27 de agosto de 2025
A frágil máquina de guerra da Venezuela. Nicolás Maduro em sua posse de 2024. Foto: Cristian Hernández/EFE.
A frágil máquina de guerra da Venezuela. Nicolás Maduro em sua posse de 2024. Foto: Cristian Hernández/EFE.

A frágil máquina de guerra da Venezuela. Três navios de guerra, um submarino nuclear e um destacamento de fuzileiros navais dos Estados Unidos estão no Caribe. Sozinhos, não conseguem derrubar o presidente venezuelano, Nicolás Maduro, mas podem bloquear portos, sufocar o reabastecimento e paralisar as refinarias e subestações que mantêm o seu Estado vivendo com aparelhos. Isto não é mera sinalização; é uma escalada. Do outro lado da fronteira, o presidente colombiano, Gustavo Petro suspendeu extradições, anulou mandados de prisão para traficantes e aproximou as instituições de Bogotá com Caracas. Maduro fala agora abertamente em unir ambas as forças armadas — um eixo narcopolítico tomando forma em tempo real. Esperar é deixar esse eixo endurecer. Agir enquanto as forças venezuelanas permanecem frágeis e carentes de combustível é atacar quando o custo é menor e o efeito, mais decisivo.

No papel, as Forças Armadas Nacionais Bolivarianas (FANB), avaliadas em cerca de 120 a 130 mil efetivos ativos, mantêm a aparência de um exército convencional. Na realidade, são ocas em sua essência, estruturadas mais para preservar o regime do que para defender o Estado.

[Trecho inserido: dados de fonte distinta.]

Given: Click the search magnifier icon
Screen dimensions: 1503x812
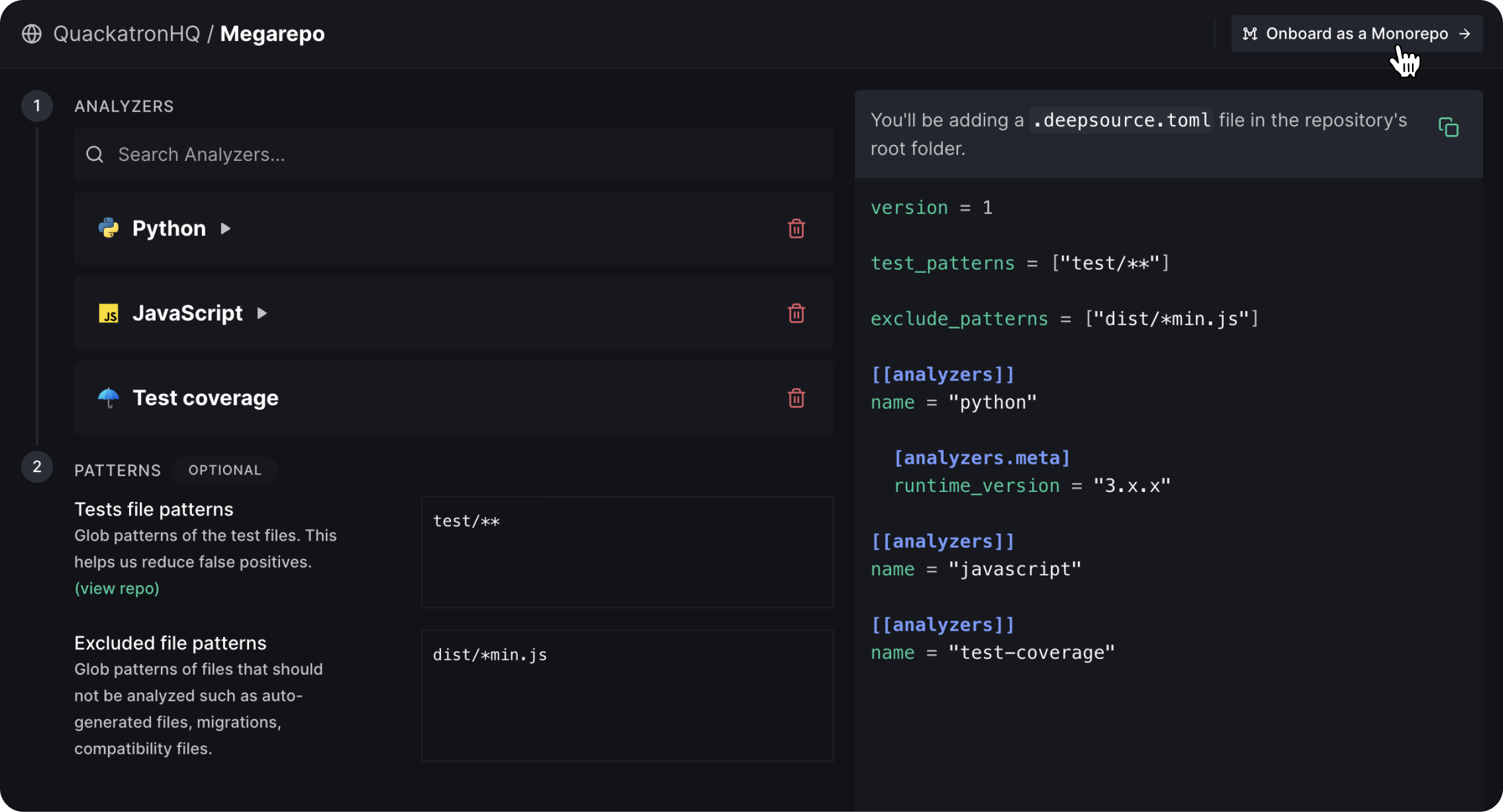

O Exército deixa isso bem claro. Formações blindadas e mecanizadas concentram-se não ao longo de corredores de acesso viáveis, mas no eixo Maracay-Valência, posicionadas para proteger a região da capital. A frota de T-72B1V, entregue pela Rússia, constitui a força de ataque hipotética, com os antigos AMX-30V ainda em reserva. No entanto, sanções, escassez de peças de reposição e dívidas acumuladas de manutenção significam que uma fração significativa desses estoques não está apta para missões em nenhum momento. Mesmo os veículos em serviço permanecem efetivamente presos a depósitos centrais e a uma rede rodoviária onde uma única ponte em colapso pode imobilizar colunas inteiras. Nos Llanos, a incompatibilidade entre equipamento e terreno é ainda mais gritante: veículos blindados de esteira atolados em enchentes sazonais, veículos com rodas ficam restritos a uma fina malha de estradas pavimentadas e a manobra fica canalizada por meses a fio. A geografia vibrante das planícies de Apure garante que a hidrologia imobilize as forças venezuelanas de forma mais confiável do que qualquer plano de fogo adversário.

As FANB tem cerca de 130 mil efetivos ativos que em sua essência são estruturadas mais para preservar o regime do que para defender o Estado. Foto: FANB.
As FANB tem cerca de 130 mil efetivos ativos que em sua essência são estruturadas mais para preservar o regime do que para defender o Estado. Foto: FANB.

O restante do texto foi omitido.